### WORK INSTRUCTION 1:
Do these statements agree with the forum thread below? Answer yes or no for each and quote the words from the thread that decide it.
(a) The Rendezvous Radar bug was uncovered during simulation.
(b) One commenter says Oxide doesn't currently support bare metal.
(c) The commenter who runs 78,000 nodes agrees with the person being answered.
### WORK INSTRUCTION 2:
Which distinct usernames appear in the forum thread below? List every one.

### EXERCISE TEXT:
+++

I'm not speaking hypothetically. If you hit a "zero-day" bug that Dell has never seen it's going to take time. And somehow every large customer finds bugs that Dell certification didn't.

pests · on Oct 26, 2023

> And somehow every large customer finds bugs that Dell certification didn't.

It's a law of computer engineering.

In the Apollo 11 decent sequence the Rendezvous Radar experienced a hardware bug[0] not uncovered during simulation. They found it later, but until then, the solution was adding a "turn off Rendezvous Radar" checklist item.

[0] The Rendezvous Radar would stop the CPU, shuttle some data into areas it could be read, and woke the CPU back up to process it. The bug caused it to supuriously do this dance just to tell it "no new data", which then caused other systems to overload.

Always_Anon · on Oct 26, 2023

>I'm not speaking hypothetically.

Neither am I.

>If you hit a "zero-day" bug that Dell has never seen it's going to take time.

If you hit a "zero-day" bug that Oxide has never seen it's going to take time.

>And somehow every large customer finds bugs that Dell certification didn't.

Yes, happens. And I'm sure the exact same will happen with Oxide, so it's not a differentiator.

samcat116 · on Oct 26, 2023

The vast majority of people only need to deploy VMs.

Always_Anon · on Oct 26, 2023

It's ironic coming from a company who's CTO has harped about containers on bare metal for years. Maybe a large swath only need to deploy VMs, but the future will most definitely involve bare metal for many use cases, and oddly Oxide doesn't support that currently.

pseg134 · on Oct 26, 2023

I run a battalion of 78,000 nodes and I disagree with you.

Always_Anon · on Oct 26, 2023

I used to run over 150,000 nodes and I agree with me.

jryle70 · on Oct 27, 2023

See the pattern? Dell only care about the big guys.

+++

### ENTRIES SUPPLIED:
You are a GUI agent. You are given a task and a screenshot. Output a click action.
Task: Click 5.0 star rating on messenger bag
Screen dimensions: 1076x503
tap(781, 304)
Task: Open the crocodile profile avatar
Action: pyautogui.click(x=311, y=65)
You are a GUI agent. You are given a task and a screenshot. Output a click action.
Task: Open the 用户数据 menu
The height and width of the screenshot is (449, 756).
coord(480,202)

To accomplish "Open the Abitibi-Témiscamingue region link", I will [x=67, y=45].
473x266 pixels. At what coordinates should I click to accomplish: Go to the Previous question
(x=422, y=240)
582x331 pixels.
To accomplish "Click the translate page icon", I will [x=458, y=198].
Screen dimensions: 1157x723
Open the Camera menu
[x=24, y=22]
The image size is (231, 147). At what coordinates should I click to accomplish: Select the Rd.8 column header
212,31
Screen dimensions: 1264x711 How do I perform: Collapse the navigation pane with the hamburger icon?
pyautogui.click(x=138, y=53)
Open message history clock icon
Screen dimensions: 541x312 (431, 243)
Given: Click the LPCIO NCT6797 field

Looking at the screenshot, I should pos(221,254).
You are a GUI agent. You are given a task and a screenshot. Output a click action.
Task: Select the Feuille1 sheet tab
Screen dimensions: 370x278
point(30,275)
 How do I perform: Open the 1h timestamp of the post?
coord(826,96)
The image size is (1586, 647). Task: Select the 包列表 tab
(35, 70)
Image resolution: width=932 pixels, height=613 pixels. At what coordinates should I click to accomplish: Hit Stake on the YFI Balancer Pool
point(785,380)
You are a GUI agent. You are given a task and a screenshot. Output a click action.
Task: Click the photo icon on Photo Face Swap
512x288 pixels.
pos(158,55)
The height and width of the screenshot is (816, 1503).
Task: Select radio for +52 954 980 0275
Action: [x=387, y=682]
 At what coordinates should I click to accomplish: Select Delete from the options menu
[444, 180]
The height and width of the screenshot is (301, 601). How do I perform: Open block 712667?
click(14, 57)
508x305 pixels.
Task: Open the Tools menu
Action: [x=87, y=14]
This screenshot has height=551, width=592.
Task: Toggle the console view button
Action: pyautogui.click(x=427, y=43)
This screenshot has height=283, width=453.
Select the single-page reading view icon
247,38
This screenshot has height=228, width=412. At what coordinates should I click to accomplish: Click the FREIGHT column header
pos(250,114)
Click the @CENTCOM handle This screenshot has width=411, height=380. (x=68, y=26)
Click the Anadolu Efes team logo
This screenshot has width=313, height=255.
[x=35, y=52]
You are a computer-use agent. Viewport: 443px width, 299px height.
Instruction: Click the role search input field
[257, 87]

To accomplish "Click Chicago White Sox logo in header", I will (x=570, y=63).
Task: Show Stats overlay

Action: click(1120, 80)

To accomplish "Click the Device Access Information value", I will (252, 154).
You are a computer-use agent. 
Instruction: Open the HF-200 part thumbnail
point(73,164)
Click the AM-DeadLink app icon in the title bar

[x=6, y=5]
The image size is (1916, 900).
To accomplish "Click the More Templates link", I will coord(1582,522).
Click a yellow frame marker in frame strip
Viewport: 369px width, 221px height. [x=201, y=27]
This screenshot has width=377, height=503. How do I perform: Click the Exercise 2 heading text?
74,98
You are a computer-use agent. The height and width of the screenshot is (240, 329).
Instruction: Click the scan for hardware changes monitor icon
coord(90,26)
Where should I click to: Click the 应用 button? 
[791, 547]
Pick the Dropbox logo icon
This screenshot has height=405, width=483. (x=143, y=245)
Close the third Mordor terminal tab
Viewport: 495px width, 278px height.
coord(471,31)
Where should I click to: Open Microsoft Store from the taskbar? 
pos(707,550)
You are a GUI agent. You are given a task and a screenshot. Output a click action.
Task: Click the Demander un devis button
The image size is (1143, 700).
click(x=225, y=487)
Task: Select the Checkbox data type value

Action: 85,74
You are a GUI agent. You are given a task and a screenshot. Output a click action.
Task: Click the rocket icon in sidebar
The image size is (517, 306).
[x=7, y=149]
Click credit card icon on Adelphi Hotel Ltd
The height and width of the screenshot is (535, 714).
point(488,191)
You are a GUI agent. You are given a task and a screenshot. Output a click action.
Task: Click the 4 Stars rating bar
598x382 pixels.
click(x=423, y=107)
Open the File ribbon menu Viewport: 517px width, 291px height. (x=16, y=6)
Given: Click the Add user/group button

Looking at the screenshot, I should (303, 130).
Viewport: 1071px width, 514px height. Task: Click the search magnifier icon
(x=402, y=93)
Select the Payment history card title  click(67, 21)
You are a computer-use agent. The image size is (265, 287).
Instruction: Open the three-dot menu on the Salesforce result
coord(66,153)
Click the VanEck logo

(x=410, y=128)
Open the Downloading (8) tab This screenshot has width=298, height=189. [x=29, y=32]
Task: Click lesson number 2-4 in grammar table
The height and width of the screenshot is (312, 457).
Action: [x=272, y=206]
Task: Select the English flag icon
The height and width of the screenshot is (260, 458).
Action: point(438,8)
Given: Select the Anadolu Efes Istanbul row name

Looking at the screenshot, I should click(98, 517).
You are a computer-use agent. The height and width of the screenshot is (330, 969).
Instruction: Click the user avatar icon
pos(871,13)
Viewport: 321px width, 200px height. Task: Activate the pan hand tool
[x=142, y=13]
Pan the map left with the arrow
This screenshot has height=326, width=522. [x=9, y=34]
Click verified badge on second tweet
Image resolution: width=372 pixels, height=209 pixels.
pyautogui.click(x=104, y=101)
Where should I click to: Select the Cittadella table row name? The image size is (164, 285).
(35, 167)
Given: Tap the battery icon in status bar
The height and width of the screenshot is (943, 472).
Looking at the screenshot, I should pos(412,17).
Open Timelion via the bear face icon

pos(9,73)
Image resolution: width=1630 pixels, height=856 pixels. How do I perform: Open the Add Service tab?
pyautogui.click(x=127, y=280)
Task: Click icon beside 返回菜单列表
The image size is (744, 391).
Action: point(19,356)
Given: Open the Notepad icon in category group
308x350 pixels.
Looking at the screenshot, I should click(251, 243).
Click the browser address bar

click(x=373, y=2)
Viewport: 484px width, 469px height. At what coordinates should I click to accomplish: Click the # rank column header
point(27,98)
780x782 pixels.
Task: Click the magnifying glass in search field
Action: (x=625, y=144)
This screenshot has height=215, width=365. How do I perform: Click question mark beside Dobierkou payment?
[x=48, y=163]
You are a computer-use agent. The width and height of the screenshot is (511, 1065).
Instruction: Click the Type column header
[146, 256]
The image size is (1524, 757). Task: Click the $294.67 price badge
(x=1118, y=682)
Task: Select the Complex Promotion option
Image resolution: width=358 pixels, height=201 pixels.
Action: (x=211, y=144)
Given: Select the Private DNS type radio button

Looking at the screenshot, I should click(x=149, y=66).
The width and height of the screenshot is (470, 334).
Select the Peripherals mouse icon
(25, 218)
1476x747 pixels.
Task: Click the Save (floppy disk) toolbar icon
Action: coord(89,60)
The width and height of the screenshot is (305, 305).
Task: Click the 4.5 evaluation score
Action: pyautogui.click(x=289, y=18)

+++

### TASK RESPONSE 1:
(a) No: "a hardware bug[0] not uncovered during simulation"
(b) Yes: "oddly Oxide doesn't support that currently"
(c) No: "I run a battalion of 78,000 nodes and I disagree with you."

### TASK RESPONSE 2:
pests
Always_Anon
samcat116
pseg134
jryle70